» **Task brief**
Would you output the lines from the one containing "You are a computer-use" through the final line of the entries, exactly and with pictures omitted?

Collected data entries

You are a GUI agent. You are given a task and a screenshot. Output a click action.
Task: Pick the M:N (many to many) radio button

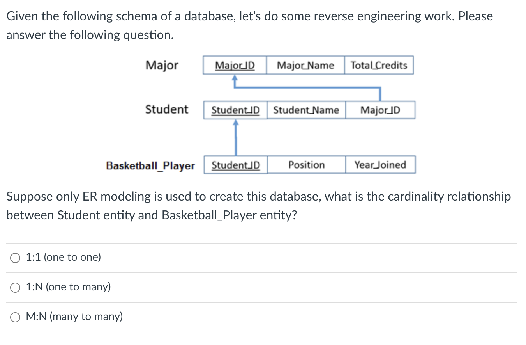click(16, 317)
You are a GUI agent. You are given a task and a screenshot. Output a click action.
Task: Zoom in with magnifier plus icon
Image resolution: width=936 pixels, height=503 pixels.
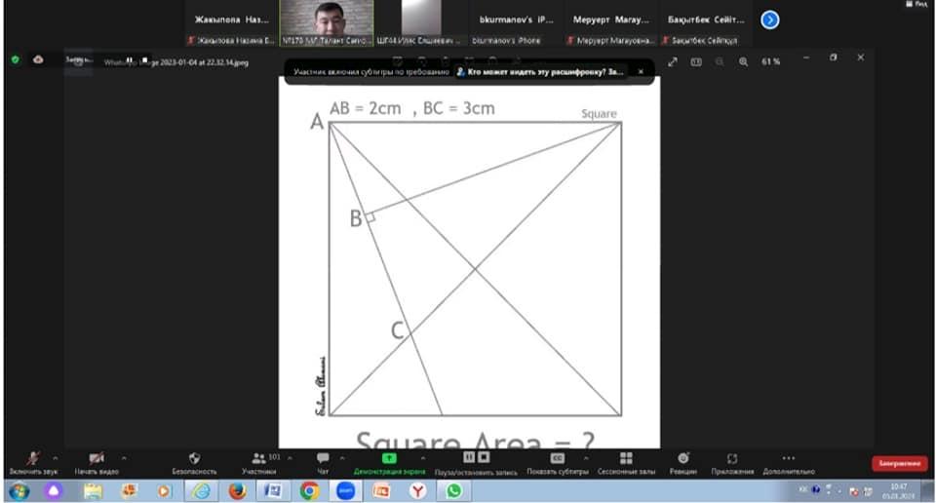click(x=743, y=60)
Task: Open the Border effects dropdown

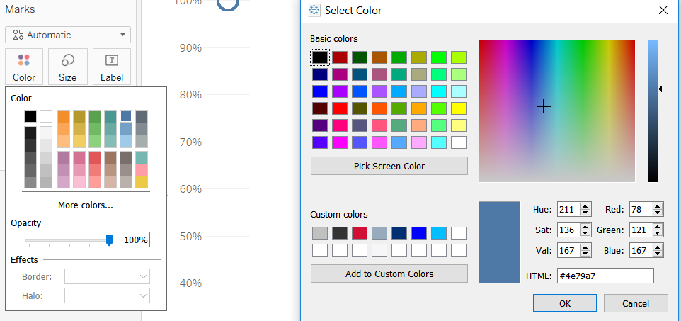Action: pyautogui.click(x=108, y=276)
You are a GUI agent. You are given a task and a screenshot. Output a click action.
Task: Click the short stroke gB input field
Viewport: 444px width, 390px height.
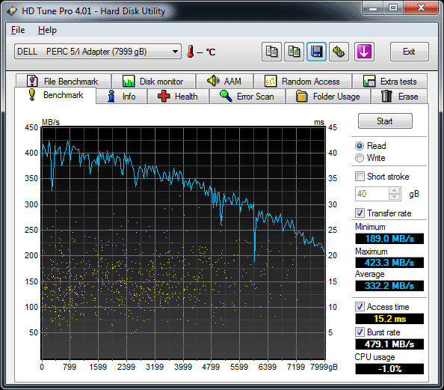(x=372, y=194)
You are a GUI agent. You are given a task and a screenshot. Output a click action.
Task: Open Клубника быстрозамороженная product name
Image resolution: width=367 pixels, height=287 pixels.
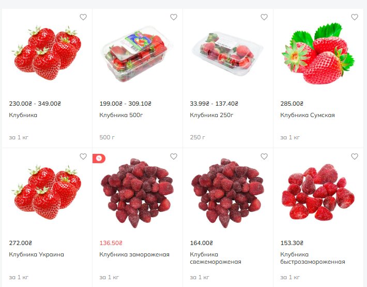[312, 258]
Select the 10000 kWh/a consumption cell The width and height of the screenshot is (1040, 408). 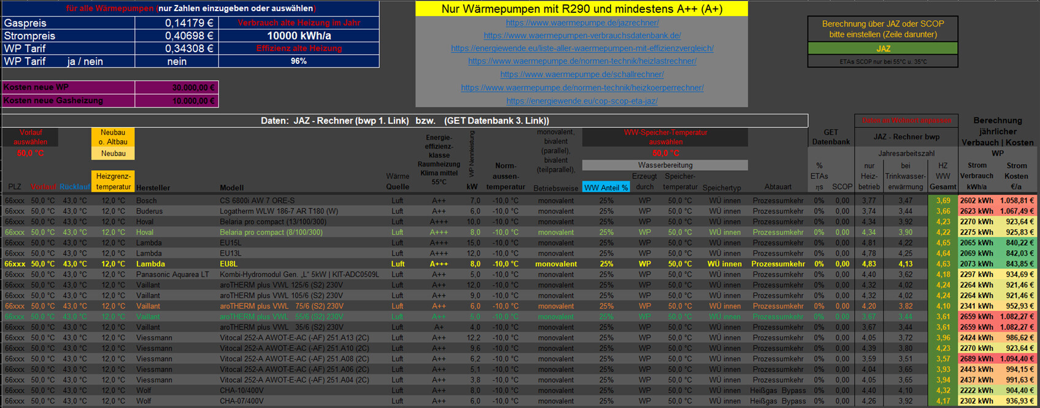(x=298, y=36)
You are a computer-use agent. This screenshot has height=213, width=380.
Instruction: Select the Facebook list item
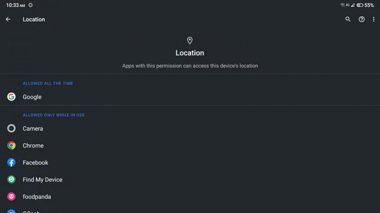pos(190,162)
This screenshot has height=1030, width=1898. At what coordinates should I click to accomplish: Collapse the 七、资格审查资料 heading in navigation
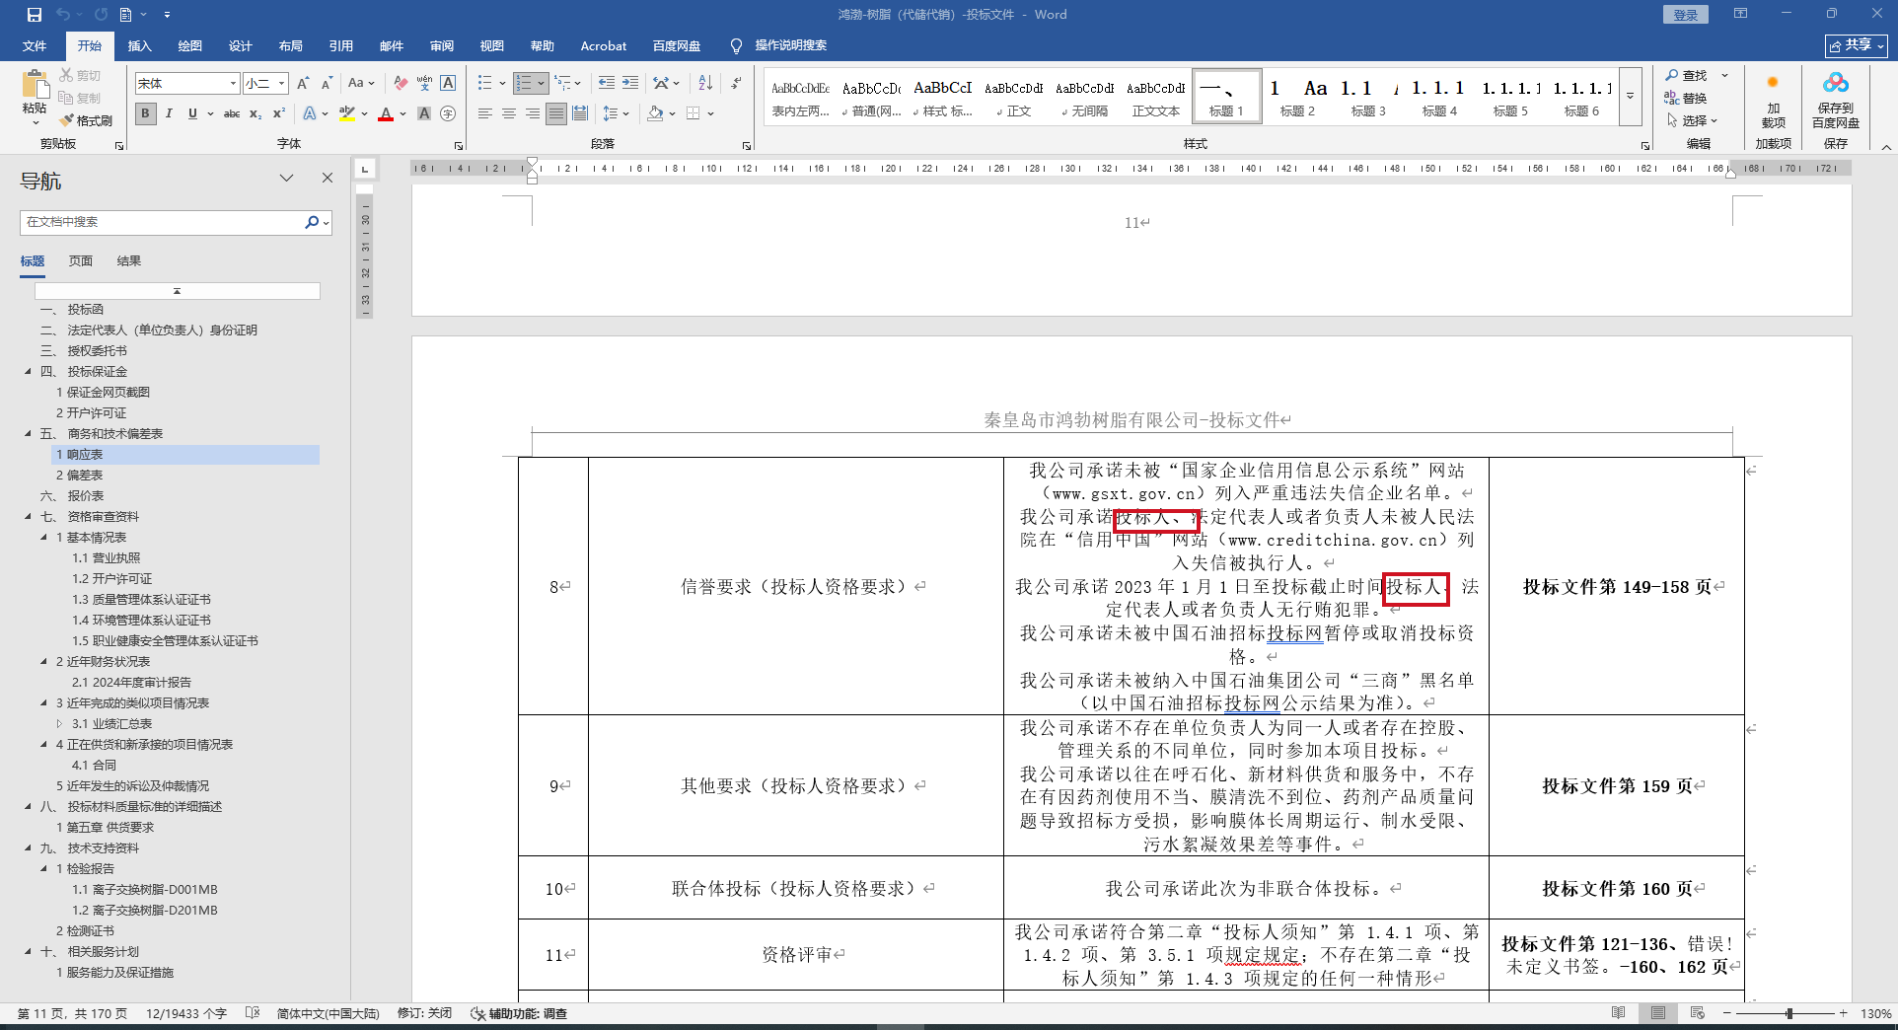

» **Reply to the exercise**
You are a computer-use agent. This screenshot has height=213, width=380.
Instruction: Select the Facebook list item
pos(190,162)
This screenshot has height=1030, width=1898. At what coordinates should I click to accomplish: Collapse the 七、资格审查资料 heading in navigation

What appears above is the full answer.